A Pilot Study Combining ABT-888, an Oral PARP Inhibitor, With Temozolomide in Patients With Metastatic Castration Resistant Prostate Cancer Who Have Failed Up to Two Non-hormonal Systemic Therapies
Inclusion Criteria:
- Subject has histologically or cytologically confirmed prostate cancer.
- Metastatic prostate cancer with measurable and/or bony disease that has progressed
despite androgen deprivation therapy and at least one and no more than two prior
systemic non hormonal therapies (at least one must include docetaxel) for castration
resistant metastatic disease.
- At least 28 days must have elapsed since completion of prior anti-cancer therapy and
must have recovered from all side effects to < Grade 1.

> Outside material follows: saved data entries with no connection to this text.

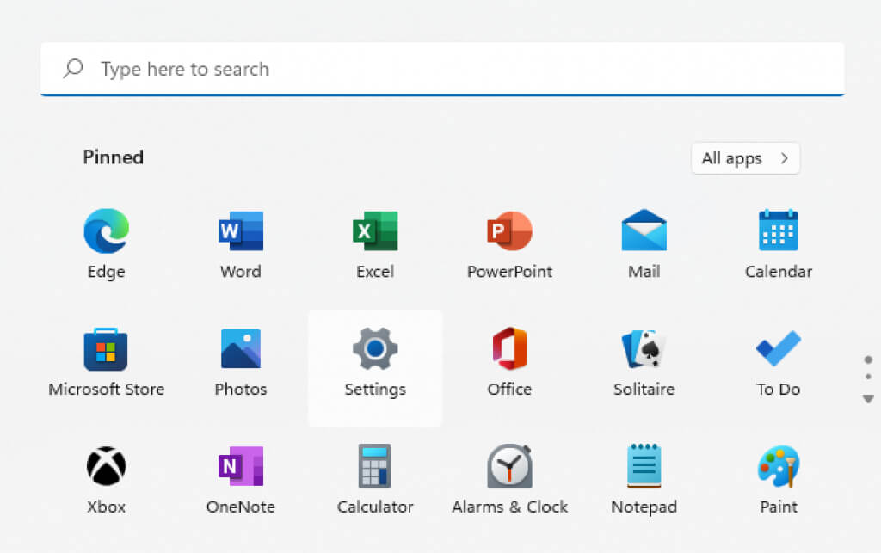Screen dimensions: 881x553
Task: Launch the Xbox app
Action: pyautogui.click(x=106, y=467)
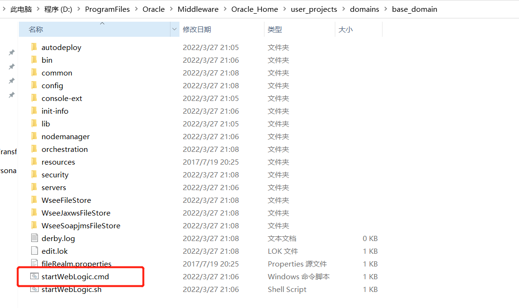The image size is (519, 308).
Task: Sort files by the 修改日期 column header
Action: [x=198, y=29]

- Eastern Cooperative Oncology Group (ECOG) performance status of 0 to 2. ECOG PS 3 is
allowed if due to pain.
- Subjects must have PSA progression defined as:
- A 25% increase in PSA over a baseline value with an increase in the absolute
value of PSA level by 2 ng/ml, that is confirmed by another PSA level at a
minimum of 1 week interval.
- Subjects must have a minimum PSA of > 2 ng/ml.
- Testosterone < 50 ng/dL. Subjects must continue primary androgen deprivation with a
luteinizing hormone-releasing hormone (LHRH) analogue if they have not undergone
orchiectomy.
- No investigational or commercial agents (other than LHRH analogue) or therapies
including other hormonal agents such as antiandrogens or herbal medications may be
administered with the intent to treat the subject's malignancy. Subjects on stable
doses of steroids or megestrol acetate (for hot flashes or appetite) are allowed.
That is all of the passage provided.